Screenshot and document pointing data:

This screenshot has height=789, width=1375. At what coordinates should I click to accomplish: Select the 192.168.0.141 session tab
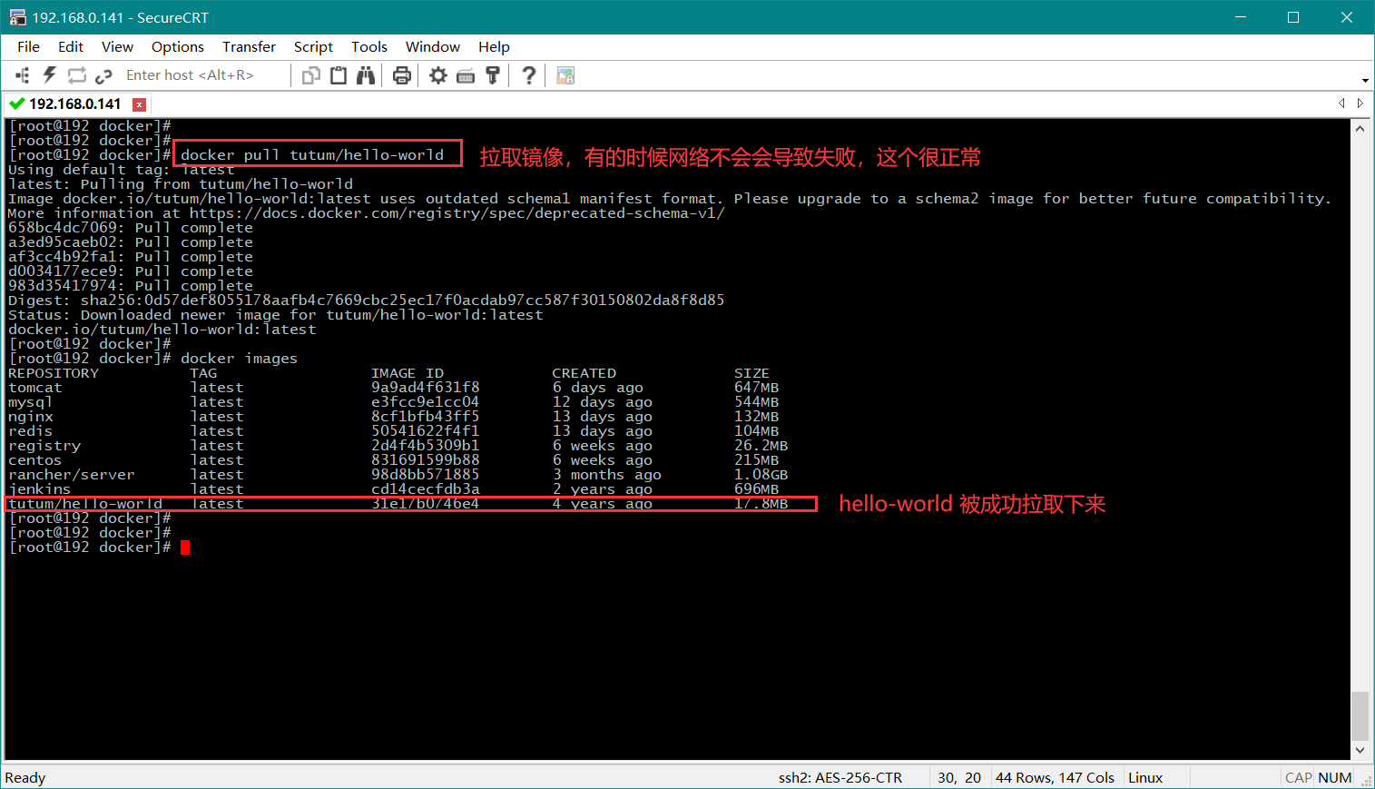[x=74, y=104]
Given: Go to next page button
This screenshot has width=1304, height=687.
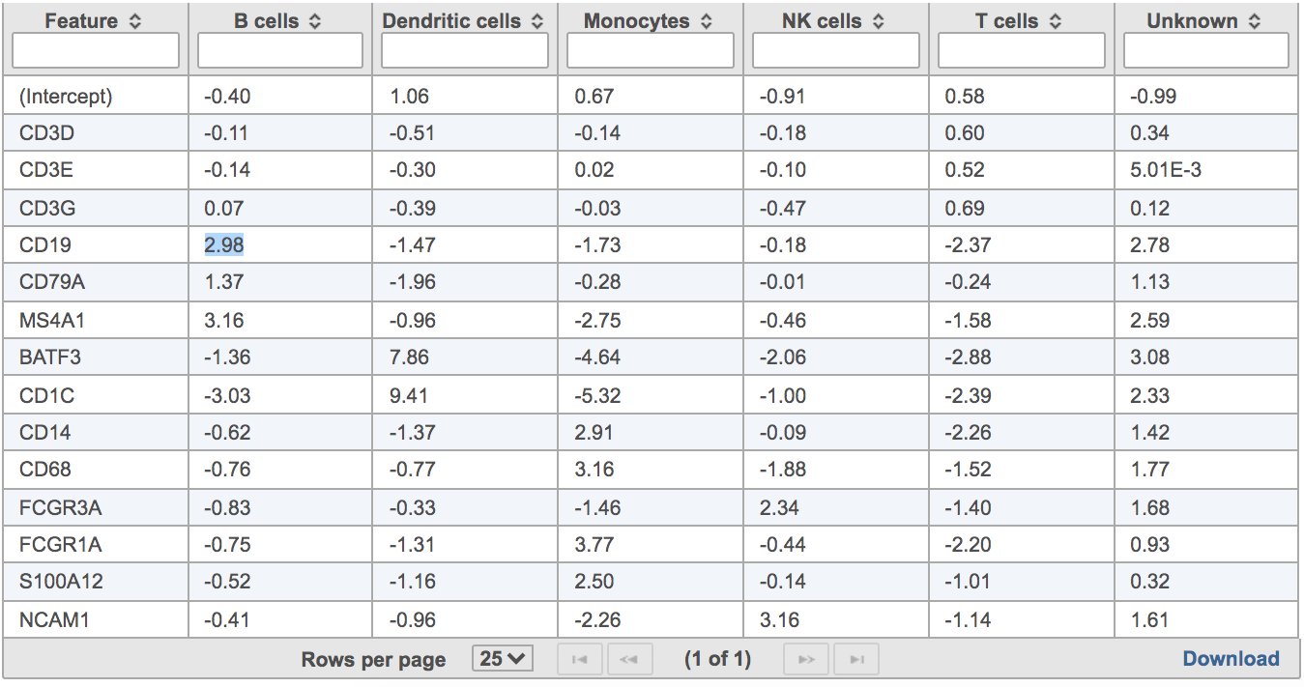Looking at the screenshot, I should coord(806,659).
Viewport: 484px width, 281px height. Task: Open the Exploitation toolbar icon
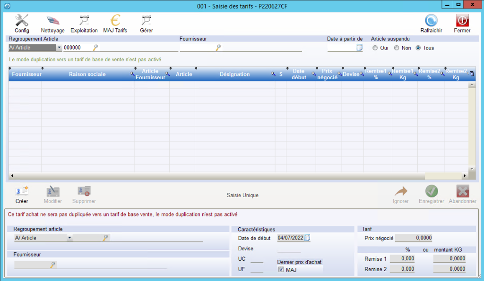point(84,21)
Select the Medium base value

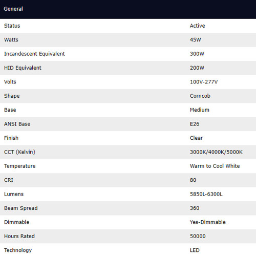click(x=200, y=110)
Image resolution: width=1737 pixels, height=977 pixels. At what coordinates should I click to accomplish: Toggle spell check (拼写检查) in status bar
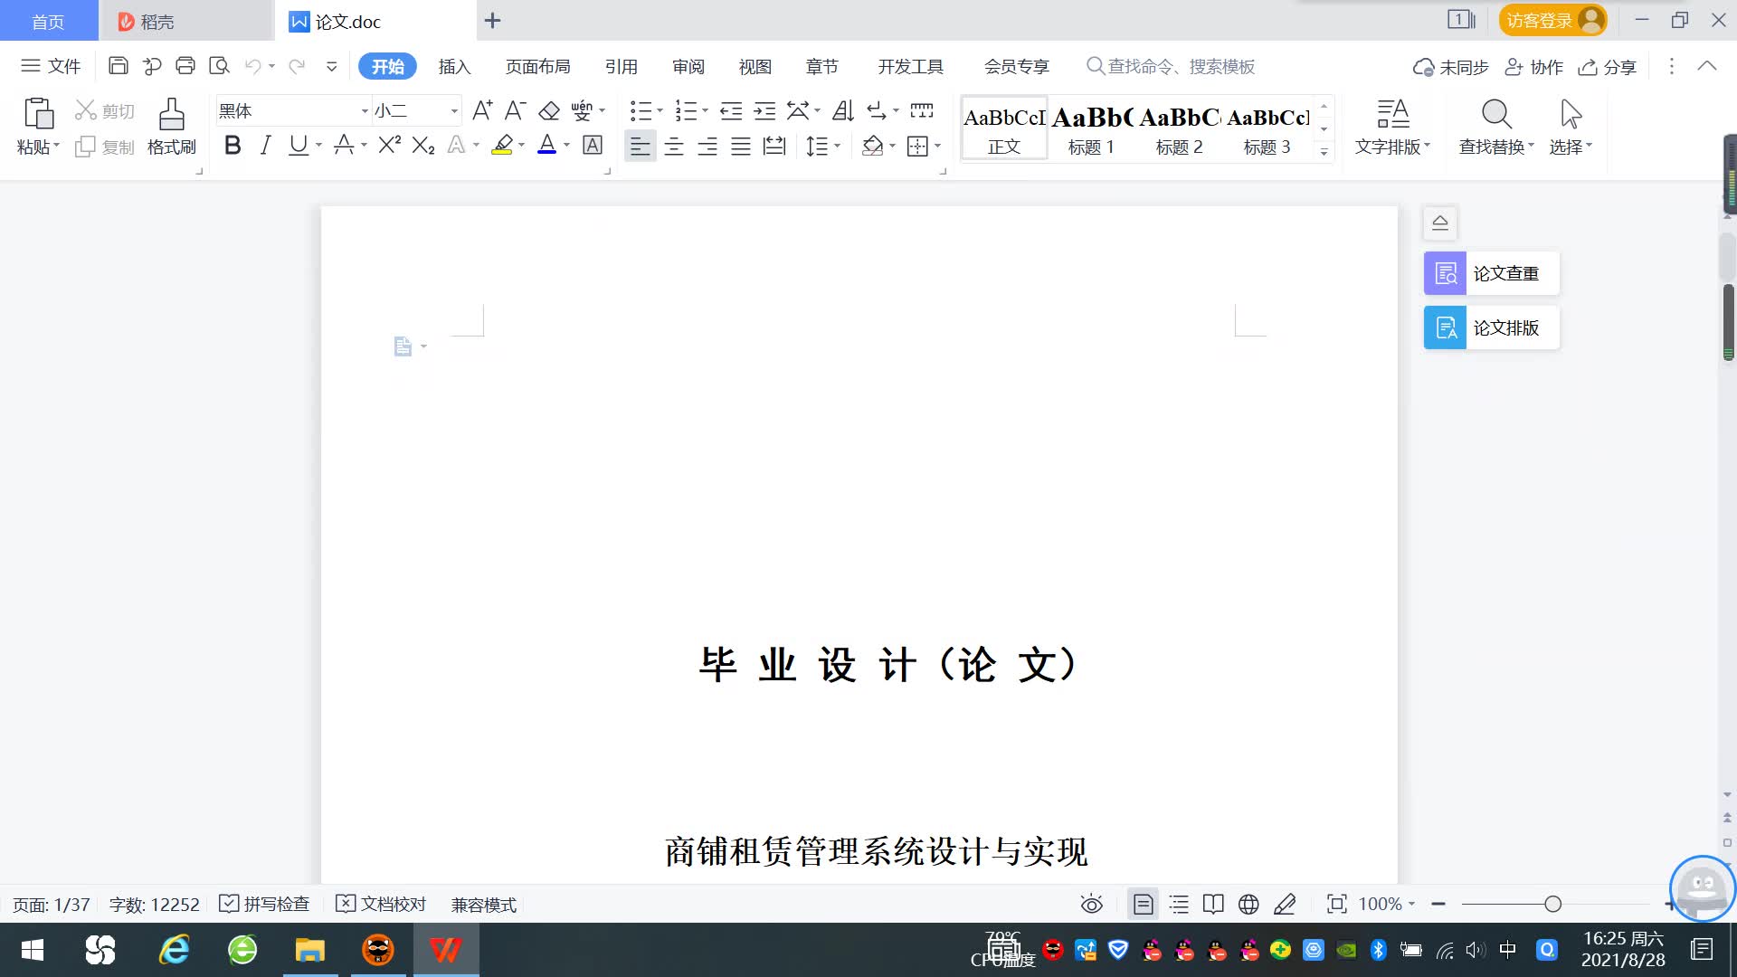[265, 904]
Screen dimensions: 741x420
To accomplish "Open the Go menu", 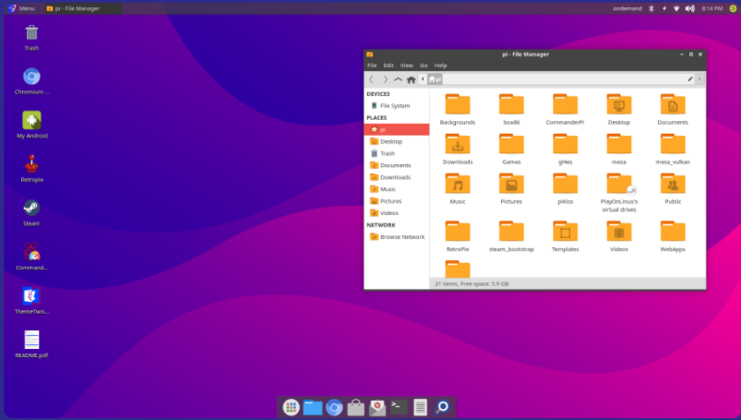I will [424, 66].
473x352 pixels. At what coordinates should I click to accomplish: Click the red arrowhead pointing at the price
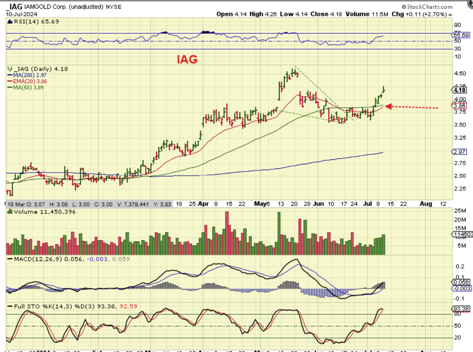[x=389, y=106]
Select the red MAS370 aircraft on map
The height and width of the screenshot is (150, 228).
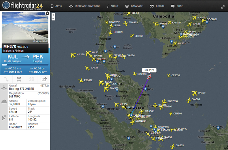point(149,76)
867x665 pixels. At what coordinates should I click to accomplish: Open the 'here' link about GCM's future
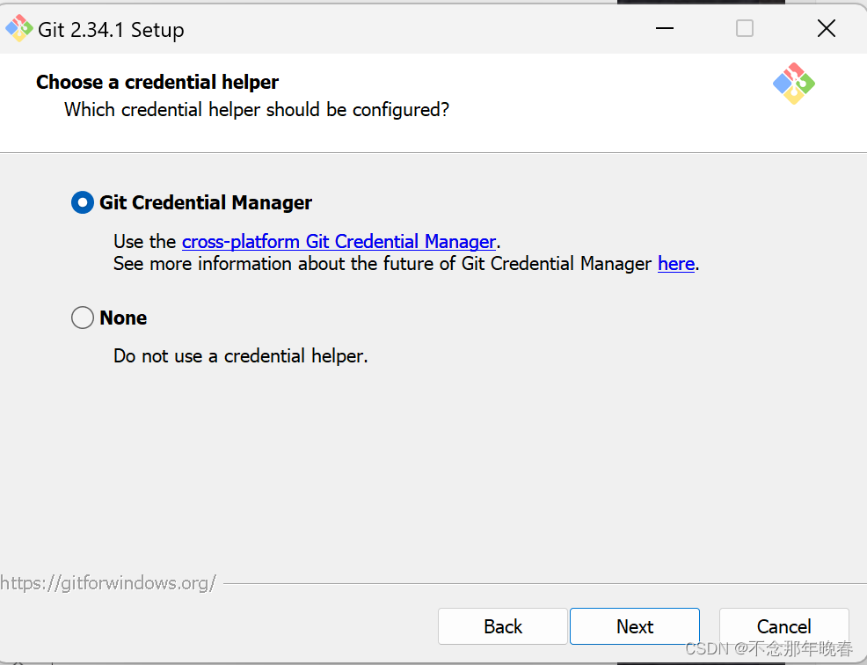(x=675, y=264)
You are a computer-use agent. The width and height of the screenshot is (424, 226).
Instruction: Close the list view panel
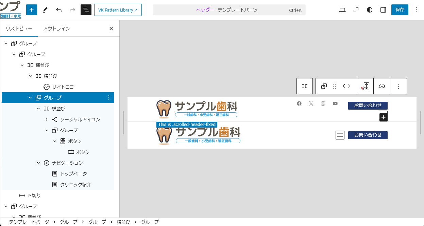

*Written exercise*:
Please repeat the entries word for word, from the start of the entries through the line containing "[x=74, y=104]". Leave the pictures out of your answer.

*Output for this task*:
This screenshot has height=789, width=1375. At what coordinates should I click to accomplish: Select the 192.168.0.141 session tab
[x=74, y=104]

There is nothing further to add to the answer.